Il paraît que le monde va s’arrêter, disions-nous... Quand on voit que quelques croquis d’un goût douteux et deux tétons princiers surexposés suffisent à mobiliser l’ensemble des rédactions de France et de Navarre, on se demande en plaisantant si les choses ne sont pas mieux ainsi. Sauf que là, le doute est (re)lancé par Alexis HK.
HK l’affranchi, l’antihéros notoire, HK, jadis homme du moment, aujourd’hui homme du présent, fusse-t-il le dernier. Le dandy imperturbable au verbe faussement apathique qui pèse chacun de ses mots (ndlr : essayez donc, vous, de caser "chafouin" et "claudiquant" dans une discussion sans passer pour un nostalgique du jeu télé Pyramides et de son amas de briques). Alexis HK, le sarcastique capable de vous faire éclater de rire tout en gardant le sérieux d’un huissier de justice au réveil.
On l’avait quitté en 2009 avec un album classieux, Les affranchis. Un millésime à la robe violette duquel se libéraient des arômes de Sicile (le morceau-titre), de Californie (C’est le printemps) et d’un ailleurs révolu (Maudits Anglois). Fort d’une galerie de portraits atypiques (Jack le manager, Nick le coq, Zouzou, la famille Ronchonchon ou encore Fanny, la fille du fossoyeur), l’album plaçait son auteur à un niveau encore jamais atteint en et ce, malgré deux premiers disques de bonne facture.
En cette fin d’été, Alexis HK revient donc avec une quatrième galette enregistrée entre mars et avril dernier sous la houlette de l’indispensable Matthieu Ballet et baptisée Le dernier présent. Et si vous pensiez trouver en cette demi-heure de musique la bande son idéale pour revoir vos photos de vacances, passez votre chemin. D’abord parce qu’un album du bonhomme n’a pas, en règle générale, vocation à illustrer les exploits de tonton Serge au marathon des vignobles de Saint-Maximin, mais surtout parce que l’exercice 2012 fait place à un ton résolument plus sérieux. Fini les lancers de nain, les ringards du placard et autres hommages à Tom de myspace.
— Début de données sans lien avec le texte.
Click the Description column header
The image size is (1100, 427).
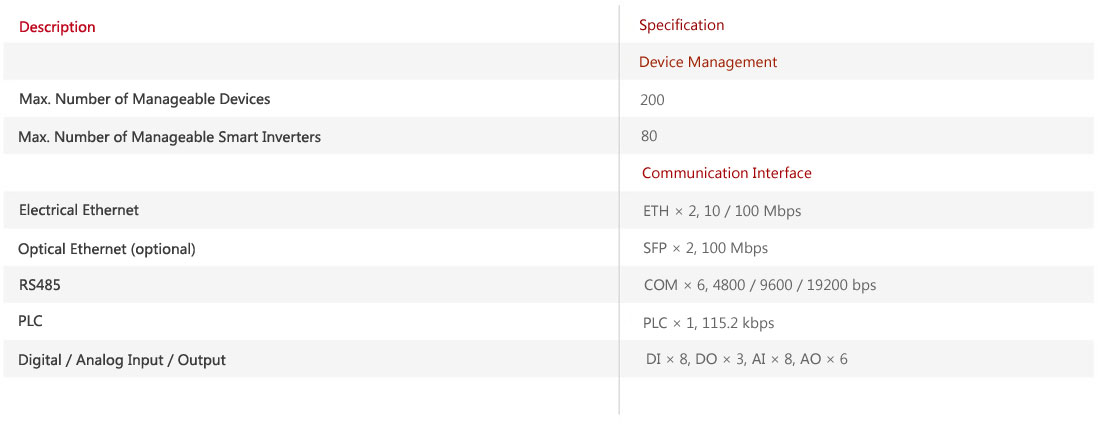coord(57,27)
Aujourd’hui, à la trentaine finissante, Alexis HK laisse un peu plus de lumière à Alexis Djoshkounian pour un répertoire volontiers plus introspectif (Je reviendrai ou Fils de, petit frère musical de Chicken manager) où l’on retrouve un peu de Joe Dassin (Je reviendrai), de Brassens (Charité populaire) ou du Renaud période Boucan d’enfer (le très beau César).
Ceux qui pourraient regretter ces temps où le garçon parsemait ses textes de petites piques espiègles ne manqueront pas de se jeter sur Princesse de papier ou On peut apprendre, même si, sur ce plan-là, on reste un poil en deçà de ce dont est capable celui qui fête, cette année, ses quinze ans de carrière.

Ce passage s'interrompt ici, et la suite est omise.